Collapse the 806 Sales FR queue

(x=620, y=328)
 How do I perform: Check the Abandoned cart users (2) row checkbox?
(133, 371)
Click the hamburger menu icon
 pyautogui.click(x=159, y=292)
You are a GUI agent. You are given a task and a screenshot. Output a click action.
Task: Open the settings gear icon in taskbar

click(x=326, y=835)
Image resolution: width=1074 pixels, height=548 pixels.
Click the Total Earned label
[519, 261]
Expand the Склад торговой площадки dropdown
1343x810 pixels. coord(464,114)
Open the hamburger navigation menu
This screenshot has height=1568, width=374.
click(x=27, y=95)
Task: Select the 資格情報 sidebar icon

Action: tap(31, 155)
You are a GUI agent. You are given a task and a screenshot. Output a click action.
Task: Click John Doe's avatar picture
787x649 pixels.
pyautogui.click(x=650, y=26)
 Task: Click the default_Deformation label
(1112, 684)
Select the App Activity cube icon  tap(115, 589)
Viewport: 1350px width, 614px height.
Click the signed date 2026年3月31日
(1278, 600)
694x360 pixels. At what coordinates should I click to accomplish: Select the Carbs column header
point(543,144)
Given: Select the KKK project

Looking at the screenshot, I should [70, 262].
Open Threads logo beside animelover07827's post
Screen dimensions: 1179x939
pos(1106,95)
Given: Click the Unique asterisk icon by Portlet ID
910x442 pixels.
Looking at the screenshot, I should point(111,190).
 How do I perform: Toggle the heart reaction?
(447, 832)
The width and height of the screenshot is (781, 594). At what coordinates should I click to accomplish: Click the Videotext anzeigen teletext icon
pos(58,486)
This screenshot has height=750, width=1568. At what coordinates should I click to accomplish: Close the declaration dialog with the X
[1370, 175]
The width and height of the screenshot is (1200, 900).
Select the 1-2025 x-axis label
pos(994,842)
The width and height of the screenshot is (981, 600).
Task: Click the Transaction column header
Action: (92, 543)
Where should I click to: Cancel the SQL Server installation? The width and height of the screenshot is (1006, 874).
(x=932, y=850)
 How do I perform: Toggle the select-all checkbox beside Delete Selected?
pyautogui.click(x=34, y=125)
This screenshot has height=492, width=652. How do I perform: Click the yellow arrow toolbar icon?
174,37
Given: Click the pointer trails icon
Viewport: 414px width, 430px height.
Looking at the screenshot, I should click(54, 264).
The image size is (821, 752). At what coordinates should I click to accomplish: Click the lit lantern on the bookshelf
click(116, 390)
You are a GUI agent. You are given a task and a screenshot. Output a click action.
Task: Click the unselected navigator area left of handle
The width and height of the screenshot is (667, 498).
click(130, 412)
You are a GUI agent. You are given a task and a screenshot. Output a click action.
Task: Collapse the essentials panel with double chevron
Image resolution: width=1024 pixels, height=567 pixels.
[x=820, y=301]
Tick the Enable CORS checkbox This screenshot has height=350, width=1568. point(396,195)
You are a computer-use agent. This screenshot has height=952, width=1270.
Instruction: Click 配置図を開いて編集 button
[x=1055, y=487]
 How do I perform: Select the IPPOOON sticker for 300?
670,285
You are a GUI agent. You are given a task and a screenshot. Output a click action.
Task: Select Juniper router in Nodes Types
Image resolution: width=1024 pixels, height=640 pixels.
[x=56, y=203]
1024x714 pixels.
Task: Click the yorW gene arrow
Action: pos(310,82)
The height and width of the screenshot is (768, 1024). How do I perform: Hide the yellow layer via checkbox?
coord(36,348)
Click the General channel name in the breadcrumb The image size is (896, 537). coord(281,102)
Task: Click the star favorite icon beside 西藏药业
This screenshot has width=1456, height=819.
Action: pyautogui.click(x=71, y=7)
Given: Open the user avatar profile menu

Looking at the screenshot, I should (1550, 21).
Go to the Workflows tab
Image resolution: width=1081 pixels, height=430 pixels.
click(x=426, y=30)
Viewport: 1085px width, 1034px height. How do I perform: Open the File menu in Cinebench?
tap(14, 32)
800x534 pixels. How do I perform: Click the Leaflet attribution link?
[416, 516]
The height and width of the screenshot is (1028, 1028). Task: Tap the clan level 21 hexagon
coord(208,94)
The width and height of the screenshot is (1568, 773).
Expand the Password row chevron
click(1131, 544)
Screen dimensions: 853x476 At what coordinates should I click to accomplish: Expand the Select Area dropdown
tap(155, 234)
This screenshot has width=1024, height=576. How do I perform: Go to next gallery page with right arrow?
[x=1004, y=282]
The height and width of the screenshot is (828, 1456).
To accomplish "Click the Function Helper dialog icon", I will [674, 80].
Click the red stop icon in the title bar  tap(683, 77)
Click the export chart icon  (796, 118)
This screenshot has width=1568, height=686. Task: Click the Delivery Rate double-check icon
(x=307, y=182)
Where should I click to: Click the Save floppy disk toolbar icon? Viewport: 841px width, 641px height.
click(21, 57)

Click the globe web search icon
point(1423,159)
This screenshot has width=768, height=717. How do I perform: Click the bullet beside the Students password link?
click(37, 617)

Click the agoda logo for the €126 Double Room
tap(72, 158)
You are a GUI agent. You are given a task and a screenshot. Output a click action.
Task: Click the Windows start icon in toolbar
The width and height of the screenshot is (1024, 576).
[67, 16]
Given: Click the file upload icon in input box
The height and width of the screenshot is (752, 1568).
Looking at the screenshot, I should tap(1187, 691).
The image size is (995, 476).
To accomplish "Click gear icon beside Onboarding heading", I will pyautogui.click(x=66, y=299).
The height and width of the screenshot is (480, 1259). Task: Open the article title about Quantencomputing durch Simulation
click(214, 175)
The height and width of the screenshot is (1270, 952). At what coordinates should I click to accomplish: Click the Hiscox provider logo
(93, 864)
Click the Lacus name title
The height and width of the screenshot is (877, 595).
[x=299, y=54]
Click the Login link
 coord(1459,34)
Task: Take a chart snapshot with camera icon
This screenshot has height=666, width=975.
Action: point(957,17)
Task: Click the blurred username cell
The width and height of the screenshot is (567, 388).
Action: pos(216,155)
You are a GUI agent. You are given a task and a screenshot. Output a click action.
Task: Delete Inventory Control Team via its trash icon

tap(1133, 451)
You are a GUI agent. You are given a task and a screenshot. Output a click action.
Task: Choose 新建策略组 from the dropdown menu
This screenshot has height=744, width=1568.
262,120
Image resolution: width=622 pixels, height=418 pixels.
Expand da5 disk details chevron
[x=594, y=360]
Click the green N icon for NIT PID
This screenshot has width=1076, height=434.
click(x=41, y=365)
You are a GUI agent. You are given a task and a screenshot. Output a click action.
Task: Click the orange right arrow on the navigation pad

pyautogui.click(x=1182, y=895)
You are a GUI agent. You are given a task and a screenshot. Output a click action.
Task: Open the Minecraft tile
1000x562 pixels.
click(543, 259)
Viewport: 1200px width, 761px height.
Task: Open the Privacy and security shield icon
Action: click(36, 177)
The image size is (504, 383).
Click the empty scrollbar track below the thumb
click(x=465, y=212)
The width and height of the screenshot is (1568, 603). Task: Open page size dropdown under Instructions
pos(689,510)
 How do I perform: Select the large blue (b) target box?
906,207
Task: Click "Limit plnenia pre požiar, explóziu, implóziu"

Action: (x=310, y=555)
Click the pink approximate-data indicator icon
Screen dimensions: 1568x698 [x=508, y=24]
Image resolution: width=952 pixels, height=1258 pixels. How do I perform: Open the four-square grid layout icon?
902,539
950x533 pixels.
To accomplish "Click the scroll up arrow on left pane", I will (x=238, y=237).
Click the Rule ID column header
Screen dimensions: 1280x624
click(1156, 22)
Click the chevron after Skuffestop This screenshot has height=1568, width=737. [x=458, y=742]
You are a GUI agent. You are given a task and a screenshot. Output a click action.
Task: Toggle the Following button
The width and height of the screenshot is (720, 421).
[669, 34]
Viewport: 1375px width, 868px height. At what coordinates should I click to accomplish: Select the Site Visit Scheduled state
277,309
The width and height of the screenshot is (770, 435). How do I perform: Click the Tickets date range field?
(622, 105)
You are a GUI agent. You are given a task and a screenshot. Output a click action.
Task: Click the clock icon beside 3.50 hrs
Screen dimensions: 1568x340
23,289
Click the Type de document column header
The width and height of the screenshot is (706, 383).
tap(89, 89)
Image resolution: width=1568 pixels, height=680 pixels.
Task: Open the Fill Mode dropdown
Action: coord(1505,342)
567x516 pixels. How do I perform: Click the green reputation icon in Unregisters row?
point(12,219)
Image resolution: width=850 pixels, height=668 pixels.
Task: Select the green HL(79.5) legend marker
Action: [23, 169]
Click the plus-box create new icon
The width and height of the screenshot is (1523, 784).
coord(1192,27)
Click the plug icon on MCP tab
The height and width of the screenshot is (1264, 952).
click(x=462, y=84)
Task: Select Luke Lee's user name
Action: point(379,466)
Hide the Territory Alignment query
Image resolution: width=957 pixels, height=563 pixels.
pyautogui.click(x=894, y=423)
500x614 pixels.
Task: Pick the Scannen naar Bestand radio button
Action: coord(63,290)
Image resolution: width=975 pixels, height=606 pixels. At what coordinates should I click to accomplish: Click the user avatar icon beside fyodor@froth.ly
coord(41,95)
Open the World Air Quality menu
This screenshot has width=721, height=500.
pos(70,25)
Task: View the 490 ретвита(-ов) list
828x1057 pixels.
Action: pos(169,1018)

_EXERCISE BRIEF_: Would you count the lines in the data that contain "left" and answer with only the number?

_RESULT OF THIS TASK_: 2